Short problem: Copy out everything from the line with "Task: Click the Format Painter tool" down to the line with "Action: pyautogui.click(x=238, y=402)", shifting every coordinate in the answers by -120 and leaving out the pictures.

Entries:
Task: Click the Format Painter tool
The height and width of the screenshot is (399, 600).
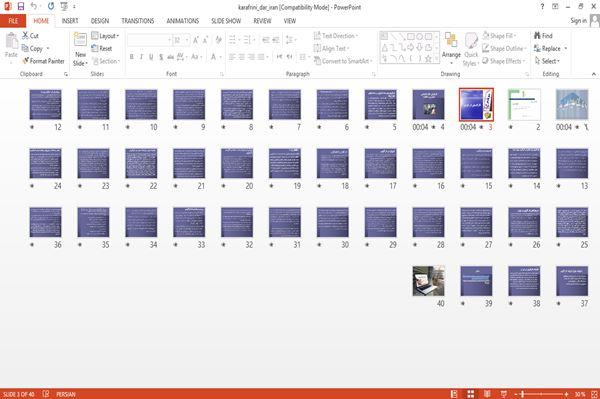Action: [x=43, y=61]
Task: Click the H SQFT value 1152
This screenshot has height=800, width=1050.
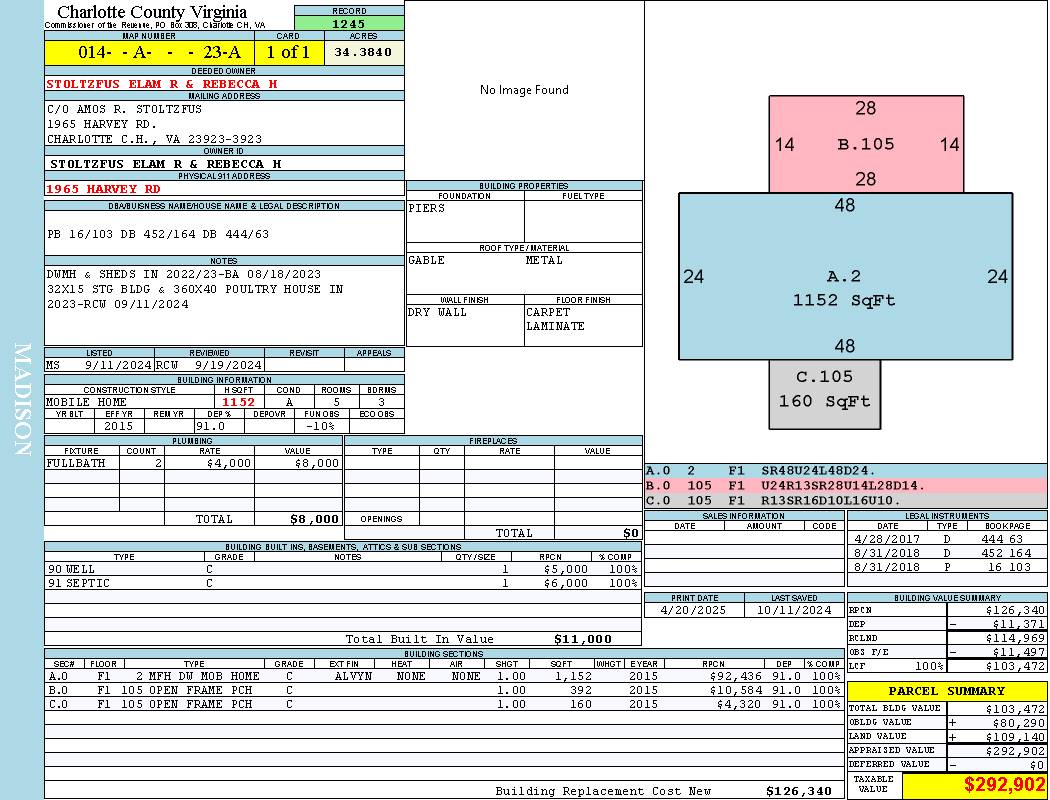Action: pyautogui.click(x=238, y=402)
---
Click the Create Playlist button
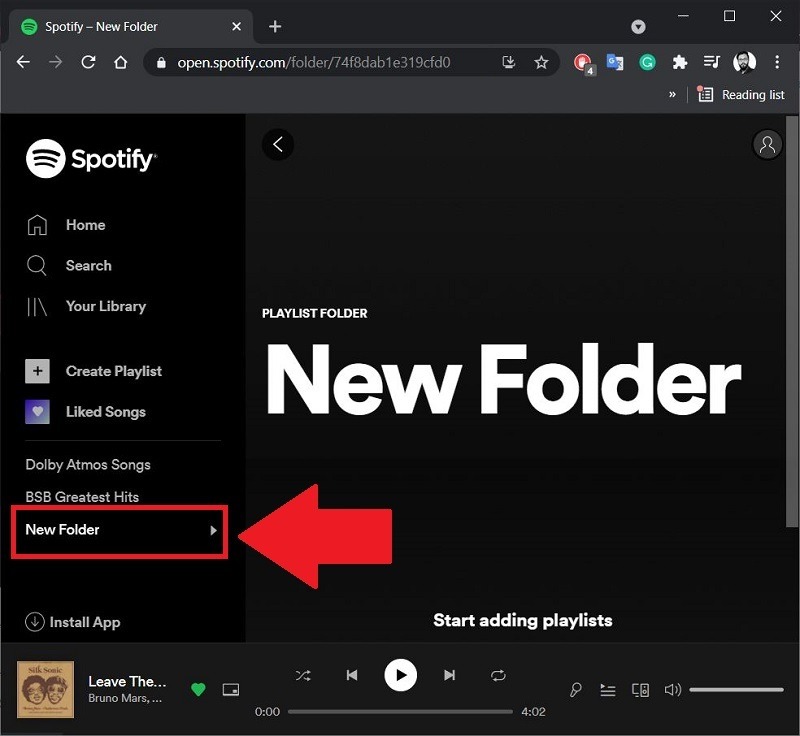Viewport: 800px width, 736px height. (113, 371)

Answer for this exercise:
Task: Click the Format Painter tool
The height and width of the screenshot is (399, 600).
Action: [x=-77, y=-59]
Task: Click the H SQFT value 1152
This screenshot has height=800, width=1050.
Action: pyautogui.click(x=118, y=282)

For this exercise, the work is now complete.